Extracted text.
= = = =
An attempt by Taiwan to secure five million doses of coronavirus vaccine failed at the last minute because of “political pressure”, Taipei’s health minister said Wednesday, raising fears China could be creating roadblocks for the inoculation drive.
Health minister Chen Shih-chung revealed during a radio interview that a crucial deal to acquire the Pfizer/BioNTech vaccine had failed “at the final step” of negotiations with BioNTech.
“I was worried about interference from external forces all along and there were many possibilities. I was worried about political pressure. We believed there was political pressure,” he said.
“The deal fell through… because someone doesn’t want Taiwan to be too happy.”
German firm BioNTech has struck a deal with the Shanghai-based Fosun Pharmaceutical Group to bring the vaccine to China.
When asked if Beijing might be blocking the deal, Chen replied “this could be a possibility but we can’t confirm it. We are still communicating with” the company.
“It’s very rare to stop the process before swapping the contracts,” Chen said, adding BioNTech called off the December deal citing “different internal opinions” and “international vaccine distributions”.
Fosun and BioNTech did not return requests for comment.
The pandemic has highlighted the diplomatic and economic isolation China forces on Taiwan’s 23 million citizens.
Beijing sees self-ruled democratic Taiwan as part of its territory awaiting reunification, by force if necessary.
= = = =
Saved data entries.
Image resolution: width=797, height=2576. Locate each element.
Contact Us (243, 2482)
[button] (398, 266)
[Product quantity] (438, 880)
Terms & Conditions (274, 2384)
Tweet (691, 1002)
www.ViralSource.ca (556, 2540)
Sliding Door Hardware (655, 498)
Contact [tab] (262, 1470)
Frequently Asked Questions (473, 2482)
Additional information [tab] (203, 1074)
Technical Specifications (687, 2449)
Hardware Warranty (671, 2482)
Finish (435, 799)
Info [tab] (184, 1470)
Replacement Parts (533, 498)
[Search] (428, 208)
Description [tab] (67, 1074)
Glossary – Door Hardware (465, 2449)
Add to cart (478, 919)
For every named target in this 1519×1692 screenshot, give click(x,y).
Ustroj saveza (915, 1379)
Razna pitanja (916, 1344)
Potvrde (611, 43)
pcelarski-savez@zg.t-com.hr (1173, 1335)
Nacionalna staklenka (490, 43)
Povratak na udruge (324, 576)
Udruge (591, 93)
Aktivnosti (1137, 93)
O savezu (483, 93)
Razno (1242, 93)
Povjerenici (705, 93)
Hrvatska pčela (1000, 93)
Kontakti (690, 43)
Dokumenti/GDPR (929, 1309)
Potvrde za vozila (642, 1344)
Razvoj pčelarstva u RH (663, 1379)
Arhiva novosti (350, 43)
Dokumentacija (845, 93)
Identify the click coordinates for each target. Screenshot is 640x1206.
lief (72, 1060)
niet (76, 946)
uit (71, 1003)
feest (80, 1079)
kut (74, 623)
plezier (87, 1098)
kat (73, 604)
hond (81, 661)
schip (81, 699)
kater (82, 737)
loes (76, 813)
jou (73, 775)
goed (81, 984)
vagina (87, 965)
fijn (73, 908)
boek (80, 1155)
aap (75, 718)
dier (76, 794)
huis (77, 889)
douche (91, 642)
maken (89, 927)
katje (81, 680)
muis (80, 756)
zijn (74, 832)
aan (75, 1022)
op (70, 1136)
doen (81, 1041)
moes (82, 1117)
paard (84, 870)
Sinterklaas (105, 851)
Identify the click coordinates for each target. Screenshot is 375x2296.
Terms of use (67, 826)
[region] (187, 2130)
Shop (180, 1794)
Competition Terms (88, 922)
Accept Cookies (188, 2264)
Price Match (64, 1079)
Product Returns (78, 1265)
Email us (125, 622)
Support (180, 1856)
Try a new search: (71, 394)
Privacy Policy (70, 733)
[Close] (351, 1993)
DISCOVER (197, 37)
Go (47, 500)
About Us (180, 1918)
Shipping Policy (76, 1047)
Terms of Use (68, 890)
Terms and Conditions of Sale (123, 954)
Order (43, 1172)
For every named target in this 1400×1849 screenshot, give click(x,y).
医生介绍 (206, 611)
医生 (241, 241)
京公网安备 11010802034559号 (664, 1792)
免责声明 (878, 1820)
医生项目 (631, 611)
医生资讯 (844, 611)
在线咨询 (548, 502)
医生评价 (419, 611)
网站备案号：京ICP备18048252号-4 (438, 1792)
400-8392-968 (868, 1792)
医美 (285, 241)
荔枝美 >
= = = =
Try it. Continue the news article about Taiwan's failed vaccine deal, picking up right after its final sentence.

Task output.
It has dramatically stepped up its pressure campaign since President Tsai Ing-wen was elected in 2016, poaching seven of Taiwan’s diplomatic allies and blocking Taipei from global bodies including the World Health Organization (WHO).
Taiwan has survived the pandemic largely unscathed — with fewer than 940 confirmed cases and nine deaths so far — by closing its borders early, imposing strict quarantine measures and rolling out effective tracing.
But it has struggled to locate adequate vaccine supplies and only recently announced a supply of five million doses by American pharmaceutical giant Moderna and 200,000 doses of Oxford-AstraZeneca vaccine via COVAX.
An analyst said Beijing has previously used the pandemic to pressure Taiwan.
“China’s continued weaponisation and politicisation of people’s health — which should be apolitical — should not come as a surprise, especially given everything that has been going on with the WHO,” tweeted Jessica Drun, a Taiwan-China expert at the Project 2049 think-tank.